Lung metastasis and recurrence is mitigated by CAR macrophages, in-situ-generated from mRNA delivered by small extracellular vesicles
Yuchen Xiao, Tianchuan Zhu, Zhenxing Chen, Xi Huang
Abstract
Cancer metastasis and recurrence remain the leading causes of cancer-related mortality, and lung is a major metastatic anatomical location. Chimeric antigen receptor macrophages (CAR-M) represent promising candidates for cancer therapy owing to their superior tumour-infiltrating and antigen-specific phagocytotic abilities, and to being professional antigen presenting cells. However, broader applications of CAR-Ms face challenges such as complex manufacturing processes and predominant accumulation in the liver following intravenous administration.
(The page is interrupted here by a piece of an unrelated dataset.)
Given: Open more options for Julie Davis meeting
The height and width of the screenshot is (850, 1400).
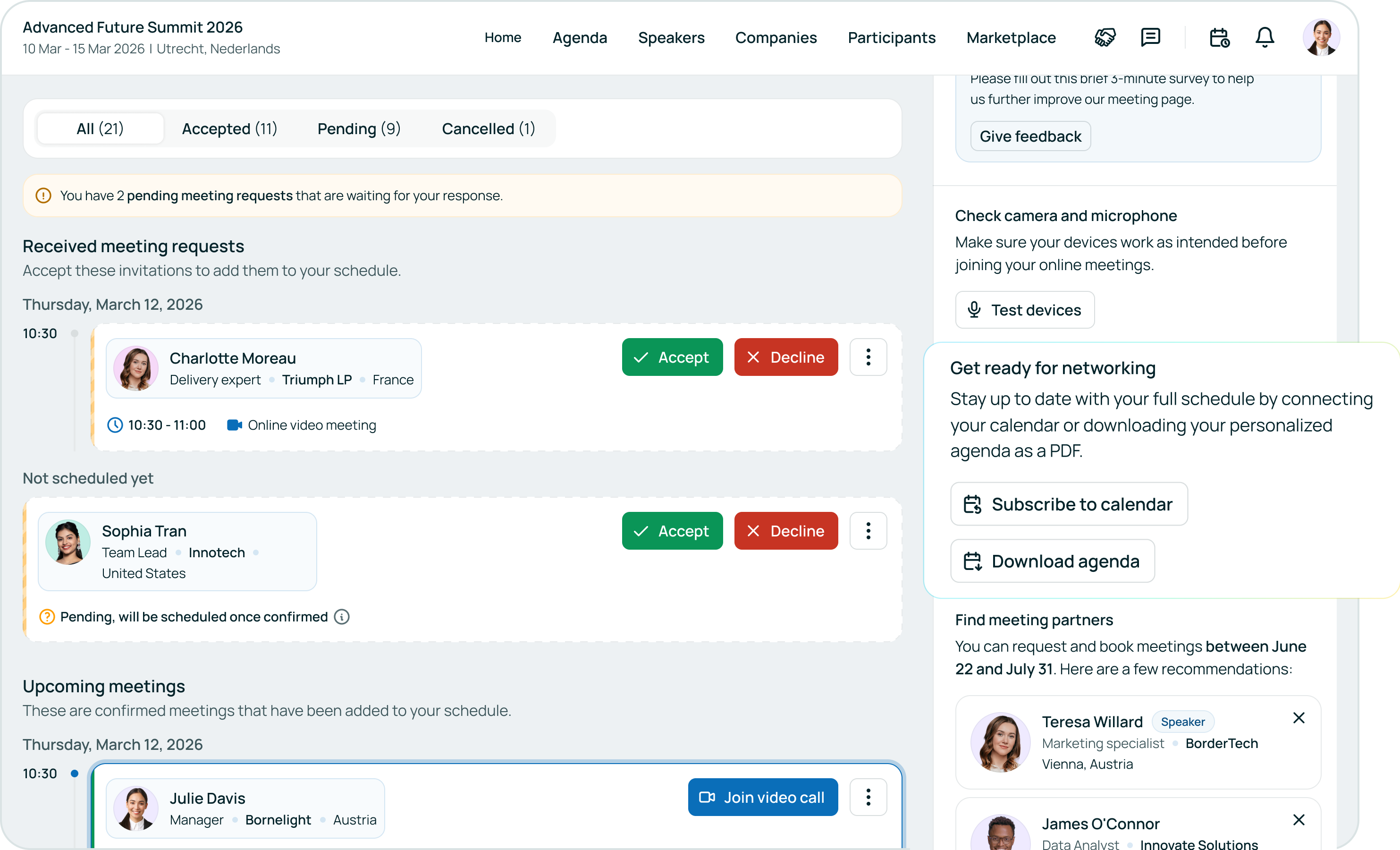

Here we present an inhalable engineered small extracellular vesicle (sEV), which contains mesothelin-specific CAR messenger RNA (CARmRNA@aCD206 sEVs) for in situ generation of CAR-Ms. The sEVs are surface-integrated with anti-CD206 single-chain variable fragments (scFv) to target CD206-expressing, immunosuppressive (M2 phenotype) macrophages. The results in mouse models suggest that inhaled CARmRNA@aCD206 sEVs could accumulate in lung tissue and deliver CAR mRNA specifically to macrophages, facilitating in situ CAR-M production. In a lung metastasis model, inhaled CARmRNA@aCD206 sEVs effectively inhibit tumor growth and prime long-term memory immunity to prevent tumour recurrence. Collectively, our engineered sEV delivery platform demonstrates capability to selectively deliver CAR mRNA to macrophages in lung tissue, providing a promising immunotherapy strategy to effectively combat lung metastasis and recurrence via generation of CAR-Ms in situ. Chimeric antigen receptor (CAR) macrophages may represent a promising anti-cancer immune therapy strategy due to their favourable biological properties but in vitro manipulation and targeting to specific organs could be challenging. Here authors use inhalable small extracellular vesicles to deliver the CAR mRNA construct to macrophages in the lung and show that the thus in situ generated CAR macrophages successfully combat lung metastasis and cancer recurrence in a mouse model.